Open Kronos573 opened 1 year ago
def one_prot_inter_sort(protein_list,dict_prot_et_leurs_part):
protein_comb = list(set(list(itertools.combinations(protein_list, 2))))
protein_comb.sort()
# Create similarity and dissimilarity dataframe
disim_dist_dict = {}
sim_dist_dict = {}
for protein in protein_list :
# Initialize similarity and dissimilary dict for each protein
disim_dist_dict[protein] = {}
sim_dist_dict[protein] = {}
for vs_protein in protein_list :
# Initialize similarity and dissimilarity dict for compared protein to 0
disim_dist_dict[protein][vs_protein] = 0
sim_dist_dict[protein][vs_protein] = 0
# For each protein pairs in the list
for protein in protein_list :
protein_partners=[]
if protein in dict_prot_et_leurs_part :
for partner in dict_prot_et_leurs_part[protein]: #on crée une liste des partenaires qui sont eux-mm présents dans la list_code
if partner[0] in protein_list :
protein_partners.append(partner[0])
for vs_protein in protein_list :
protein_vs_partners=[]
# Get data for protein to compare with
if vs_protein in dict_prot_et_leurs_part :
for partner in dict_prot_et_leurs_part[vs_protein]: #on crée une liste des partenaires qui sont eux-mm présents dans la list_code
if partner[0] in protein_list :
protein_vs_partners.append(partner[0])
protein_disim=set(protein_vs_partners)^set(protein_partners)
disim_dist_dict[protein][vs_protein]=len(protein_disim)
sim_dist_dict[protein][vs_protein]=len(protein_list)-len(protein_disim)
##Finished creating disim and sim dict
# Create DataFrames from the similarity and dissimilarity dict
disim_dist_df = pd.DataFrame.from_dict(disim_dist_dict)
sim_dist_df = pd.DataFrame.from_dict(sim_dist_dict)
# Setting diagonal to zeros
np.fill_diagonal(disim_dist_df.values, -1)
np.fill_diagonal(sim_dist_df.values, -1)
# Get max similarity and dissimilarity scores
max_sim = max(sim_dist_df.max())
max_disim = max(disim_dist_df.max())
## Creating a list of priorities to link the proteins based on the content
# In order of priority : Similarity (descending) > Dissimilarity (ascending) > Sequence size difference (ascending)
# Initializing step number and list of priorities
step = 0
floor_list = []
# From highest to lowest similarity score
for sim in [i for i in range(0,max_sim+1)][::-1] :
# Initialize list of links with same similarity score
disim_list = []
# For each combination of pairs of proteins
for comb in protein_comb :
# If similarity score corresponds to the searched similarity score
if sim_dist_df[comb[0]][comb[1]] == sim :
# Add combination to the list (protein1, protein2, dissimilarity score, absolute difference of sequence length)
disim_list.append((comb[0], comb[1], disim_dist_df[comb[0]][comb[1]]))# abs(protein_length_dict[comb[0]] - protein_length_dict[comb[1]])))
# Sort the list of links based on the difference of sequence length (ascending)
#disim_list = sorted(disim_list, key=lambda tup: tup[3])
# Sort the list of links based on the dissimilarity score (ascending)
disim_list = sorted(disim_list, key=lambda tup: tup[2])

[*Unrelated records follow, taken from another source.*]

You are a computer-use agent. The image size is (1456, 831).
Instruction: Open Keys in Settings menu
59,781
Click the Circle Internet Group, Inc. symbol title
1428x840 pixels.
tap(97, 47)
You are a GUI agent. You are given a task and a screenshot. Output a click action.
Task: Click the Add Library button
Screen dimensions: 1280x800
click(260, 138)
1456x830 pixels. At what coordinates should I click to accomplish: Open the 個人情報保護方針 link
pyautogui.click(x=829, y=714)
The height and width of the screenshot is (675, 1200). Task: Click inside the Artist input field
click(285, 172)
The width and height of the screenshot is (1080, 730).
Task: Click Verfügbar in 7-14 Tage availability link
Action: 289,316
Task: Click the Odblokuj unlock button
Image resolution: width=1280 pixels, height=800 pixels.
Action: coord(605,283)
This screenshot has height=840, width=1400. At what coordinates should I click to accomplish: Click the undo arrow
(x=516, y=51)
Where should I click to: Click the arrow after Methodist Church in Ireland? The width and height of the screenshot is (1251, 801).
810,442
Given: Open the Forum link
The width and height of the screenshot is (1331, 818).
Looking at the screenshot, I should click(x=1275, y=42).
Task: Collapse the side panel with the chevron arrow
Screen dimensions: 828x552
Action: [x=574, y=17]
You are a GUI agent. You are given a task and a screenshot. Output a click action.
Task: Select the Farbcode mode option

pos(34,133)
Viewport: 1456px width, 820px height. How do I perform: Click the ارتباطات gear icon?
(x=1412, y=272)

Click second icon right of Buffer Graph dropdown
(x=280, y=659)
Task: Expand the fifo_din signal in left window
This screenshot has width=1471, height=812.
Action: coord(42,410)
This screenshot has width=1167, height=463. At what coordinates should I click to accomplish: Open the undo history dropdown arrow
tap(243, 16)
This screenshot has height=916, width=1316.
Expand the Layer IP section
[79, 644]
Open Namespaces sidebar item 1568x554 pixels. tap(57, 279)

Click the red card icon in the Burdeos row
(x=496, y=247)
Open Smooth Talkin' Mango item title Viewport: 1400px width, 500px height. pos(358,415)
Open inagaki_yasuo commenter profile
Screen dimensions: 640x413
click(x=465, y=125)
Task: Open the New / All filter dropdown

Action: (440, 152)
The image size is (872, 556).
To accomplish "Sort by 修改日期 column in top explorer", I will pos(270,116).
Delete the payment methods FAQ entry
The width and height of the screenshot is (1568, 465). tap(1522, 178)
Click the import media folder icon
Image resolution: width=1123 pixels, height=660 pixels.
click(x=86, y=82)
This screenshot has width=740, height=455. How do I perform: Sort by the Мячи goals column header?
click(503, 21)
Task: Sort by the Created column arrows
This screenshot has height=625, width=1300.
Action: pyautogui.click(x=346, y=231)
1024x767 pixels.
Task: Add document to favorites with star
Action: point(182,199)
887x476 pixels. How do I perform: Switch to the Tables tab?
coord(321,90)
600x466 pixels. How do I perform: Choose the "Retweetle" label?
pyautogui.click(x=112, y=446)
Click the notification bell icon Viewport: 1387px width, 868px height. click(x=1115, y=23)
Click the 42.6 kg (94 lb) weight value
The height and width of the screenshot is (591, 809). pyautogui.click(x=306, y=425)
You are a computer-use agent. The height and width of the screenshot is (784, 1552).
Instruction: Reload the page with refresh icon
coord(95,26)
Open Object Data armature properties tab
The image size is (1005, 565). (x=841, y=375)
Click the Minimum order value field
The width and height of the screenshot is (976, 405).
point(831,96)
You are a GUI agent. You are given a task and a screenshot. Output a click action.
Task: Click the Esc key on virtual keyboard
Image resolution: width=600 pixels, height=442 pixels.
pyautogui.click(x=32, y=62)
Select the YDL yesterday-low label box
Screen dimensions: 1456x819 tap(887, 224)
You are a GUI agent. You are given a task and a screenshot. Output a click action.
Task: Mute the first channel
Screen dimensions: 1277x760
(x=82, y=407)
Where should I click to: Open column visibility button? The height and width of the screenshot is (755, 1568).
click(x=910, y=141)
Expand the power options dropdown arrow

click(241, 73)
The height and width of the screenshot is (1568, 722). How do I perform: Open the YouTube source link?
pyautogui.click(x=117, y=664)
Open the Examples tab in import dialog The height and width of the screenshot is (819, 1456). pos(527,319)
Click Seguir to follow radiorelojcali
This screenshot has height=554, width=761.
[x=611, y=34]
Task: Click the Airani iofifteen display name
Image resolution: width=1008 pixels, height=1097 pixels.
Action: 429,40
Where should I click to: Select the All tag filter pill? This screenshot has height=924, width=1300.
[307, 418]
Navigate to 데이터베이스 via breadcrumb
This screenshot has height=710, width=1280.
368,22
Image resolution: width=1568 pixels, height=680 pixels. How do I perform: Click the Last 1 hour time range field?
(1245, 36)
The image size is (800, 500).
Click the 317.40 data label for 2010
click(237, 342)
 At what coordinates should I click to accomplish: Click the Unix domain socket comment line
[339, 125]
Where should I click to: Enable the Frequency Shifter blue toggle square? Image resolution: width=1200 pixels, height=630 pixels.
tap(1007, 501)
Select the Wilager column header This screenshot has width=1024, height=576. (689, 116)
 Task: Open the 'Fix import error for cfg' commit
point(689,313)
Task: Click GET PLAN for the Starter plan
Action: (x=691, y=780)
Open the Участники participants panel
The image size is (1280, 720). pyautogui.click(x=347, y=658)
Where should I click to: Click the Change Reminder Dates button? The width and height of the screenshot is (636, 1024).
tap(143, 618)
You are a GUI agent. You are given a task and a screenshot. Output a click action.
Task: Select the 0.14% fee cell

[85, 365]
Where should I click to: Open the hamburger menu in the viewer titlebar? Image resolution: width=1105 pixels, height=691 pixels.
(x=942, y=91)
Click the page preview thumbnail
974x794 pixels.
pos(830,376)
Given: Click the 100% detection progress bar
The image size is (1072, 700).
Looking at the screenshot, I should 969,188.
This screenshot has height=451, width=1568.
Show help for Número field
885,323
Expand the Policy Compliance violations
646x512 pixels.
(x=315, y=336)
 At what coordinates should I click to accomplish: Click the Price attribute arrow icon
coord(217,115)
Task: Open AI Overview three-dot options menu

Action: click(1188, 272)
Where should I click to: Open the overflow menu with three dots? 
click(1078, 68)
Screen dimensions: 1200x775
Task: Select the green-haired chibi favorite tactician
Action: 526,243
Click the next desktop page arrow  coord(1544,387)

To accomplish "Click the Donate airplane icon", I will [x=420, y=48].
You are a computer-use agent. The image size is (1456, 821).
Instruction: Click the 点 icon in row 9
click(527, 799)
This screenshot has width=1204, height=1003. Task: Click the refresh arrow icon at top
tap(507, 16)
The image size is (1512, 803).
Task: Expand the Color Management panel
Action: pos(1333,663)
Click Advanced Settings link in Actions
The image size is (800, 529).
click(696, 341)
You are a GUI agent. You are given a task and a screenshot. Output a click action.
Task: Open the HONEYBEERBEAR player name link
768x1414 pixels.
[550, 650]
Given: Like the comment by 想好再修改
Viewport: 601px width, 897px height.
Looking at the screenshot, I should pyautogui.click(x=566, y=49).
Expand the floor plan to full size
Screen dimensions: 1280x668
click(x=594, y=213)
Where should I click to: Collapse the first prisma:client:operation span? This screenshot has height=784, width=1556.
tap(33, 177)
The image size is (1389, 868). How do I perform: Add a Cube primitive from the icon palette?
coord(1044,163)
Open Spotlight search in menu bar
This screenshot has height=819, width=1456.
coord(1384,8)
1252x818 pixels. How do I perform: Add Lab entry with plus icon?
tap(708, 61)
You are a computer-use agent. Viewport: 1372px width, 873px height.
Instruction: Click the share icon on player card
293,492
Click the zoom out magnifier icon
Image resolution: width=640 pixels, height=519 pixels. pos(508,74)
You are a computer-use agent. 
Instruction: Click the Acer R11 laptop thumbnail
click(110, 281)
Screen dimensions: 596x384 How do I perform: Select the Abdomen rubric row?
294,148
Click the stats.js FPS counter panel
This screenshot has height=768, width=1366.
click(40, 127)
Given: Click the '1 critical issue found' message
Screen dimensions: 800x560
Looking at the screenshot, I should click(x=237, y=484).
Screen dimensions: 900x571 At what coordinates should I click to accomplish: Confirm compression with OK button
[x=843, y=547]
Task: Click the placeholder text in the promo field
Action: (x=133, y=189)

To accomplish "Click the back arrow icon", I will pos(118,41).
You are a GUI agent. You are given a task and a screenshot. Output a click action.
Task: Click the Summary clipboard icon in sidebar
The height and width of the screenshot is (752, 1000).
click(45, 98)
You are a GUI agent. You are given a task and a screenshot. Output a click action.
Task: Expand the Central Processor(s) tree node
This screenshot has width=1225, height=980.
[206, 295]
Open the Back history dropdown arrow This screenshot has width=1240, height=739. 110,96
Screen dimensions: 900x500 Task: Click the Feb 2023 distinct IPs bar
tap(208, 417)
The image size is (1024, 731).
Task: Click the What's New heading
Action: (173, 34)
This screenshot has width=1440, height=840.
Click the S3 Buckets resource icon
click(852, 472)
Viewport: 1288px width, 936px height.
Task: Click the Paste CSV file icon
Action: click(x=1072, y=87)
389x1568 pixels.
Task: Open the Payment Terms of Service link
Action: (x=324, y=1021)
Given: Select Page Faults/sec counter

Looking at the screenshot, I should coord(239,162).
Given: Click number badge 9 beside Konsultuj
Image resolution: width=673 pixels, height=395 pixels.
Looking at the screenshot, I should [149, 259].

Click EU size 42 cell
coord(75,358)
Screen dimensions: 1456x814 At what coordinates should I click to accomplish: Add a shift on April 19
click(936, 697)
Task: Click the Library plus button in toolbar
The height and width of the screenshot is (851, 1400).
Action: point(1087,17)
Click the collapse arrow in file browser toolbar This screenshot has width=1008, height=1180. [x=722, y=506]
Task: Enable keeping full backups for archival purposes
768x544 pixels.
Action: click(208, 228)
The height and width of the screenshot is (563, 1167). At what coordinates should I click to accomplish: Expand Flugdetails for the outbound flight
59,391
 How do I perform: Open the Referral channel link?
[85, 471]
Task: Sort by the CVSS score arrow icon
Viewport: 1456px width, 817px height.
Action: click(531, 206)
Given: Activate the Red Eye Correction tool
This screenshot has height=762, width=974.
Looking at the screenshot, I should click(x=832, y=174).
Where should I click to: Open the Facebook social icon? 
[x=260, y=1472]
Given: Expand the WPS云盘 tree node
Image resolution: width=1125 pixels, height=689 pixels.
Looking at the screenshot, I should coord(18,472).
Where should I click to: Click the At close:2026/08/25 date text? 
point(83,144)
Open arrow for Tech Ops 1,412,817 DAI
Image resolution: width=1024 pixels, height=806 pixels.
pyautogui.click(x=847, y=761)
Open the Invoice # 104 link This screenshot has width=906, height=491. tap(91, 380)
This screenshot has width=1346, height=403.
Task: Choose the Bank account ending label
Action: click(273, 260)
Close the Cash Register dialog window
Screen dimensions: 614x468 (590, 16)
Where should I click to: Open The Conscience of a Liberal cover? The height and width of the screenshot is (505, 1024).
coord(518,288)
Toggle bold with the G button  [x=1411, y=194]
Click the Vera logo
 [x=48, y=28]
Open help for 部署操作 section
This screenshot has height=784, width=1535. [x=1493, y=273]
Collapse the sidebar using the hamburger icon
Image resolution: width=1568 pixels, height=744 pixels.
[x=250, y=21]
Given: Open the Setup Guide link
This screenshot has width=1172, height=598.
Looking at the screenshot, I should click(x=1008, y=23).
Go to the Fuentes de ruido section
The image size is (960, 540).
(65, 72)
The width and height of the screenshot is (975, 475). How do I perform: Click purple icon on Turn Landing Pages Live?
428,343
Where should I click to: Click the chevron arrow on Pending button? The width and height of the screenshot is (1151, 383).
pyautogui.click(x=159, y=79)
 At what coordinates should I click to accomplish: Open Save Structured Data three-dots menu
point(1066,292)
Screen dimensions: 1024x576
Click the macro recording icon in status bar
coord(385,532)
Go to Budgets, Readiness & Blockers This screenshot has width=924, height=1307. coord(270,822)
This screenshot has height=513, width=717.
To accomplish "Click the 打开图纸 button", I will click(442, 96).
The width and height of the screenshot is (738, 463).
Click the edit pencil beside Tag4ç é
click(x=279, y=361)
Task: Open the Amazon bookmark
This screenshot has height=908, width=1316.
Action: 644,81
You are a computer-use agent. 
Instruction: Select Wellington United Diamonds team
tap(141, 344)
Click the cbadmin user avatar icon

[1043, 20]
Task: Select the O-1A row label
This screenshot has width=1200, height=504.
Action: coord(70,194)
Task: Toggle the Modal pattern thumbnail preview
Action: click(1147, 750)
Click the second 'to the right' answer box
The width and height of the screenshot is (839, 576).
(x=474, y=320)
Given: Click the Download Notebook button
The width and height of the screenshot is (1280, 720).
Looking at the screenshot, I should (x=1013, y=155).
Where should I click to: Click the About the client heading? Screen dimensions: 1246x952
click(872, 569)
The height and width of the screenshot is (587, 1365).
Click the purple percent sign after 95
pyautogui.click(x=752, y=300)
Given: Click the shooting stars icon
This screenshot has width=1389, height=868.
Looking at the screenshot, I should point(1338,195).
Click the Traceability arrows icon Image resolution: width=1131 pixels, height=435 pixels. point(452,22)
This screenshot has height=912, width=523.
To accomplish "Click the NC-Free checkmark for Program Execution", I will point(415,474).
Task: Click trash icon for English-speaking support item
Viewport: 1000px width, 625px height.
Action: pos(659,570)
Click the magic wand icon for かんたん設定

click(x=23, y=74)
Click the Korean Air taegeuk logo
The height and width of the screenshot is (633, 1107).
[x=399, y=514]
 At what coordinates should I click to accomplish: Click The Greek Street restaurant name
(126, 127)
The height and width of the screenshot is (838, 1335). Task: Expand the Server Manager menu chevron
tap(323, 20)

# For each link in the link list
for comb in disim_list :
# Append it to the global priority list
floor_list.append((step, (comb[0], comb[1])))
step += 1
# Initialize dict containing the number of links existing for each protein
link_dict = {}
for protein in protein_list :
link_dict[protein] = 0
## Linking algorithm
# The objective of this part is to create a list of protein, where proteins are aggregated based on their feature content.
serie_dict = {}
# For each possible link from highest to lowest priority
for floor in floor_list :
# Get the 2 proteins inplicated in the potential link
protein_1 = floor[1][0]
protein_2 = floor[1][1]
# Check if proteins are already linked or not
out_1 = isUsed(serie_dict, protein_1)
out_2 = isUsed(serie_dict, protein_2)
# In case the two protein have existing links :
if out_1 != False and out_2 != False :
# If the two proteins have only one link
if link_dict[protein_1] == 1 and link_dict[protein_2] == 1 :
# Get to position in priority list of the 2 proteins
floor_id_1, elem_nb_1 = out_1
floor_id_2, elem_nb_2 = out_2
if floor_id_1 != floor_id_2 :
# Get minimum and maximum postion of the 2 proteins in the priority list
min_floor = min(floor_id_1, floor_id_2)
max_floor = max(floor_id_1, floor_id_2)
# Add a link to each protein
link_dict[protein_1] += 1
link_dict[protein_2] += 1
# Create link between the two existing lists depending on the orientation of the lists
if elem_nb_1 == 0 and elem_nb_2 == 0 :
# Flipping list containing protein 1 and append list containing protein 2
serie_dict[min_floor] = serie_dict[floor_id_1][::-1] + serie_dict[floor_id_2]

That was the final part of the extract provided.